• _Problem statement_
Please repeat exactly the lines from the one containing "Where should I" through the last line of the records, both included, and nothing else, leaving out any pictures.

[Collected data entries]
==================================================
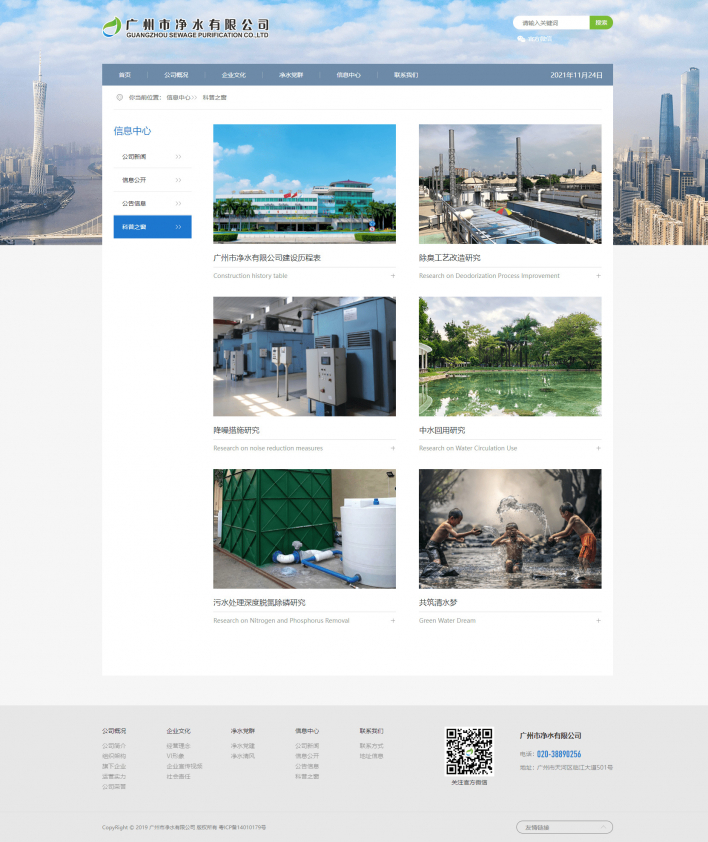Click the location pin icon in the breadcrumb
This screenshot has height=842, width=708.
tap(120, 98)
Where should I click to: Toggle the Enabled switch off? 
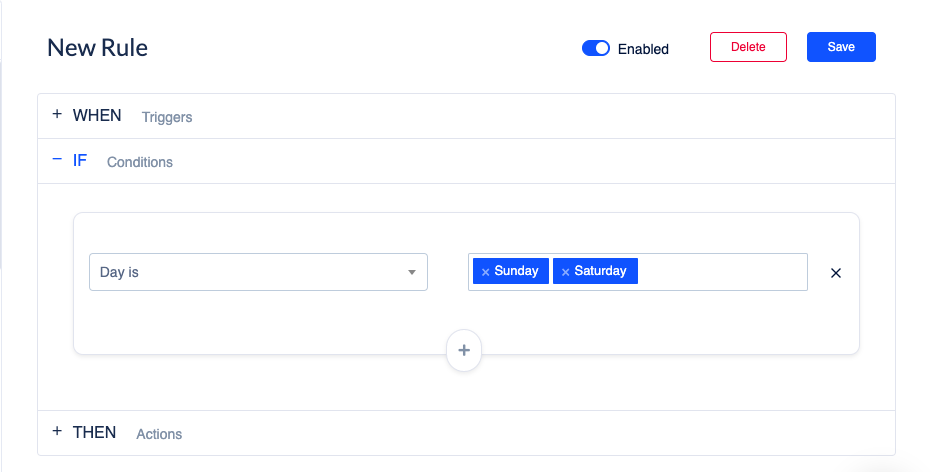pyautogui.click(x=596, y=49)
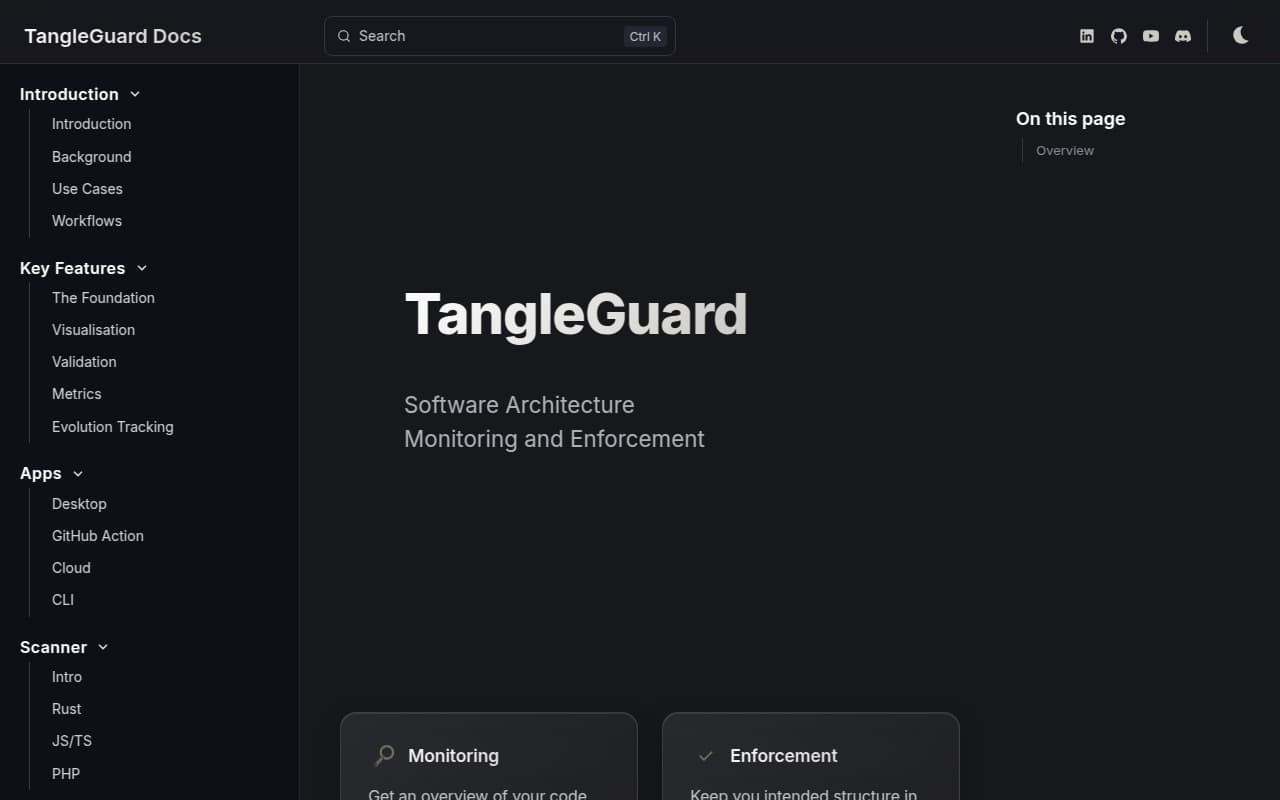The height and width of the screenshot is (800, 1280).
Task: Open the Visualisation page
Action: coord(93,329)
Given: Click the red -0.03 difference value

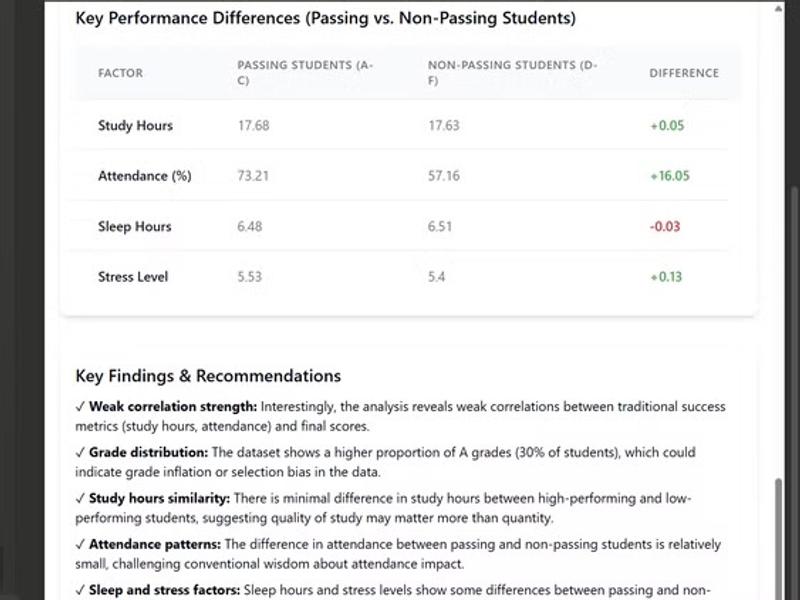Looking at the screenshot, I should tap(665, 227).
==================================================
• _Finished exercise_
Where should I click to: Toggle the Enabled switch off? 
pyautogui.click(x=596, y=49)
The height and width of the screenshot is (800, 1280).
Task: Open the Visualisation page
Action: coord(93,329)
Given: Click the red -0.03 difference value

Looking at the screenshot, I should tap(665, 227).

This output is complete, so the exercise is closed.